_YOUR GOAL_:
Set down the records that follow exactly and completely.

*** Begin section ***

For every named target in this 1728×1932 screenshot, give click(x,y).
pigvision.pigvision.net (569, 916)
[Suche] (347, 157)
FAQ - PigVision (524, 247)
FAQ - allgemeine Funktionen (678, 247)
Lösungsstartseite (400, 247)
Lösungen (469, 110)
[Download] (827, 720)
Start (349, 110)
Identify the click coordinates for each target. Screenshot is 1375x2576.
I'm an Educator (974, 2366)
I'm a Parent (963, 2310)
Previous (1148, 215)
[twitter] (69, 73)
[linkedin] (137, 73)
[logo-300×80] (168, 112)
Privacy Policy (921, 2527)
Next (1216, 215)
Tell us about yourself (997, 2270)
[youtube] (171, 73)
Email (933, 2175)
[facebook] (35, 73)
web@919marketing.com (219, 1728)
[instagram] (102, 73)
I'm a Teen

*** End section ***

_SOLUTION_:
For every named target in this 1728×1932 screenshot, give click(x,y).
pigvision.pigvision.net (569, 916)
[Suche] (347, 157)
FAQ - PigVision (524, 247)
FAQ - allgemeine Funktionen (678, 247)
Lösungsstartseite (400, 247)
Lösungen (469, 110)
[Download] (827, 720)
Start (349, 110)
Identify the click coordinates for each target. Screenshot is 1375x2576.
I'm an Educator (974, 2366)
I'm a Parent (963, 2310)
Previous (1148, 215)
[twitter] (69, 73)
[linkedin] (137, 73)
[logo-300×80] (168, 112)
Privacy Policy (921, 2527)
Next (1216, 215)
Tell us about yourself (997, 2270)
[youtube] (171, 73)
Email (933, 2175)
[facebook] (35, 73)
web@919marketing.com (219, 1728)
[instagram] (102, 73)
I'm a Teen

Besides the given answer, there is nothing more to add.